Knobren, I thought I'd add my 2 cents to your original question.

I finally found a science program that I think my son will like and that looks like will teach him something. http://www.beginningspublishing.com/ I bought the First Year (middle school grades 7-9) of a two year program. It has a textbook where the child reads a short, directed, no extraneous verbiage lesson two days a week (the parent asks a couple review questions the following days,) and then there is a once a week lab done after the two lessons. All lab stuffs are included in a kit (and the items look good, not cheap.) This first year portion covers physics and chemistry and, besides a couple short paragraphs in the intro, does not mention anything supernatural until the very last page. Unfortunately, in reading the website, I did find that the following year, where it covers biology, does teach evolution from a creationist's viewpoint. :shock: I'm totally bummed.

Anyway, if you could come up with something along the lines of this program, but without mention of the supernatural, I, personally, would be very grateful and do know quite a few others that would be interested in it as well.
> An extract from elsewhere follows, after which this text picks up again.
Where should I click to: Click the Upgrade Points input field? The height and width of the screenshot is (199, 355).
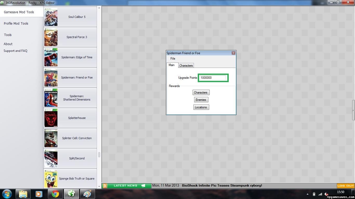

Yes, the majority of homeschoolers in the US are christian, many fundamentalists, but definitely not all and, I think, the numbers of us beginning to homeschool who aren't interested in some unknown organization's religious indoctrination mixing with our children's non-religious instruction is growing. I'm not trying to start an argument, but at least when one teaches specific bible lessons or studies, there is no question as to what the child is being exposed to. This seems to me to be even more important when the child is of an age to do most of his or her studies without parental participation. In something like science, it should be taught to the best of modern research's knowledge. Then, one can teach their child "this is what we believe."

PS. I also wanted to add the my son LOVES doing anything on the computer. If you had an interactive program, lots of clickables, links, demo's of things (things icky and gooey is always good!) he'd be a very happy camper. Maybe with links to current science news, etc. Also, it has to be written in an interesting manner. The program I mentioned above is well-written for the middle school aged brain. :lol: Amusing without being stupid. To the point. Not dry is very good!

Also, if you'd like to toss ideas at me, feel free to PM me. I'll even get my son involved if you'd like.